В наступившей тишине только ветер шипел, барахтался в пушистых верхушках кедров.
– Я боюсь, – твердо произнесла Алина.
Хабаров усмехнулся.
– Я тоже. Главное, не беги. Просто падай на землю. И вообще, всегда держись рядом. Уфологи всего мира за этой тварью охотятся, – добавил он с деланной бесшабашностью. – Выслеживают ее то у реки Бикин, то у горы Пидан. Никому еще не повезло. А мы с тобою ее за ноги притащим. Ты репортаж сделаешь. Представляешь, какой материал о Южном Приморье?!
– Я хочу быть с уфологами, которым до сих пор не повезло.
– Ты права. Только идиоты идут в тайгу без оружия.
Вымотанная дорогой, она все же уснула. Он не сомкнул глаз всю ночь. К утру, когда почти рассвело, он провалился в хлипкий полусон-полузабытье.
Ему грезилось, будто он куда-то бежит, изо всех сил, задыхаясь, страшно боясь опоздать. Бежит, но как ни старается, не может сдвинуться с места, словно под ногами не земля, а лента тренажера. Он делает рывок, один, другой… Потом он видит себя со стороны, свои тщетные попытки и усилия, не видит только конечной цели. Потому что его бег – это бег по кругу. А за кругом – лес, в дымке берега неизвестной реки, дядька, одетый в грязный ватник, сидит в лодке, ждет, и от его лица веет холодом…
Можжевеловый вечер остывал и таял. Пес в будке устраивался на ночлег. «Цыка-цыка-цыка…» – доносилось откуда-то из покосившегося сарая, и запоздавшая рябая курица, расправив крылья, опрометью неслась через поляну на этот зов.
Охотничья бревенчатая избушка, ладная, добротная.

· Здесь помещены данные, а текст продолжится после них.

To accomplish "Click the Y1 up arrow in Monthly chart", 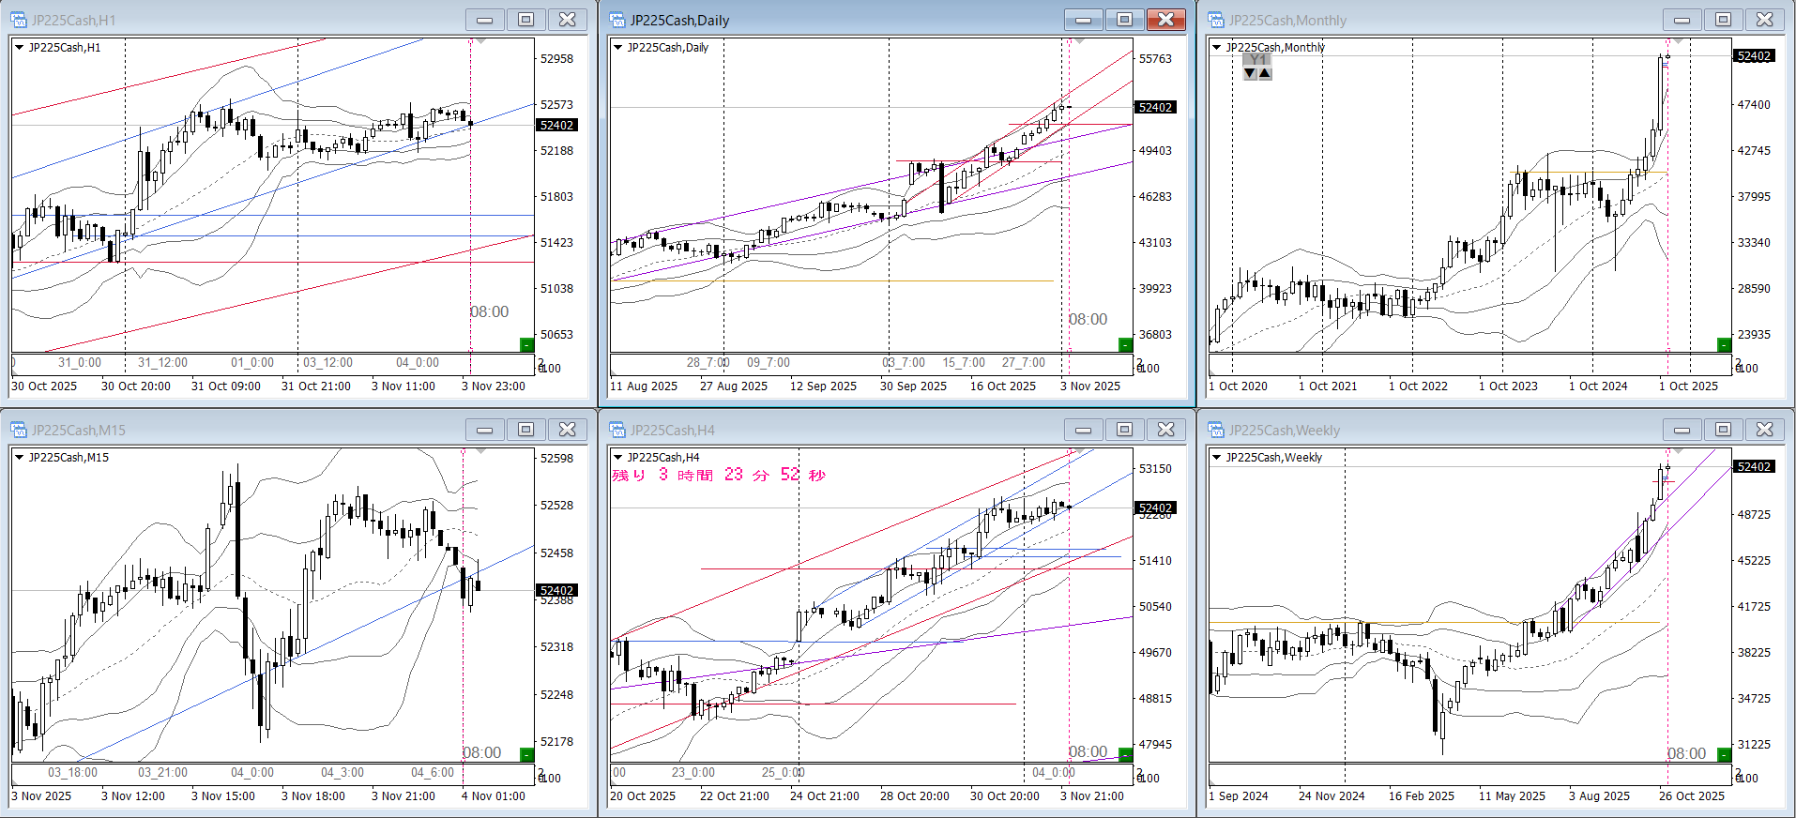I will 1265,73.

Теплый жар из трубы. Сомнительный уют. Кусок хлеба. Люди.
Хабаров подошел к сараю и крикнул в приоткрытую дверь:
– Митрич! Митрич, гостей принимай!
Старый черный пес для приличия тявкнул и замер, виновато положив морду на тощие костлявые лапы.
Дверь тоненько скрипнула, и из черноты сарая наружу вышел совершенно лысый дед, чем-то неуловимо похожий на свою собаку. Он удивленно уставился на Хабарова. Люди в этих местах были редкостью.
Лицо старика было сморщенным, точно печеное яблоко. Его глаза были раскосыми, как у китайцев, но цвет кожи говорил и о европейских корнях. Сухонькое тело старика было спрятано под самодельной одеждой из шкур.
– О, волк меня съешь! – встрепенулся дед. – Саня!